> **Task**:
A word-for-word transcript of the closing lines is required: from the one with "Shipping (413, 809)" through the final line of the data.
>>>
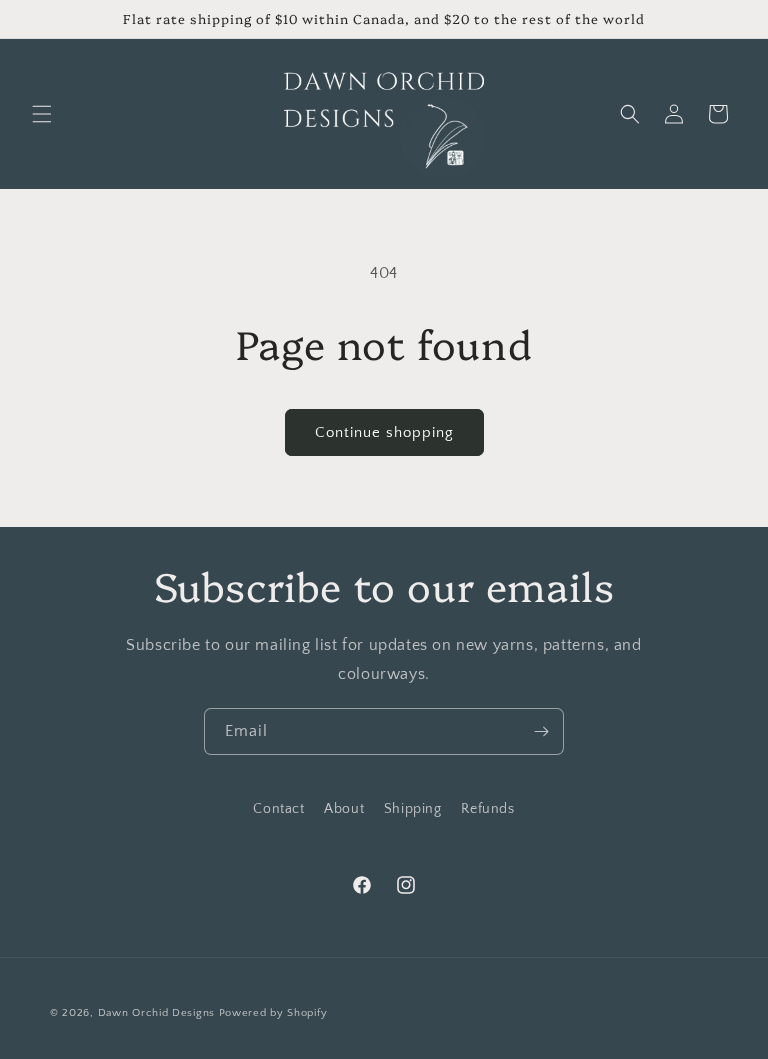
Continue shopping (384, 432)
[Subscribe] (541, 731)
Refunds (487, 809)
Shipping (413, 809)
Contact (278, 809)
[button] (42, 114)
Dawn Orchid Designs (156, 1013)
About (344, 809)
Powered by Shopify (273, 1013)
<<<
> **Reply to the task**:
Shipping (413, 809)
Contact (278, 809)
[button] (42, 114)
Dawn Orchid Designs (156, 1013)
About (344, 809)
Powered by Shopify (273, 1013)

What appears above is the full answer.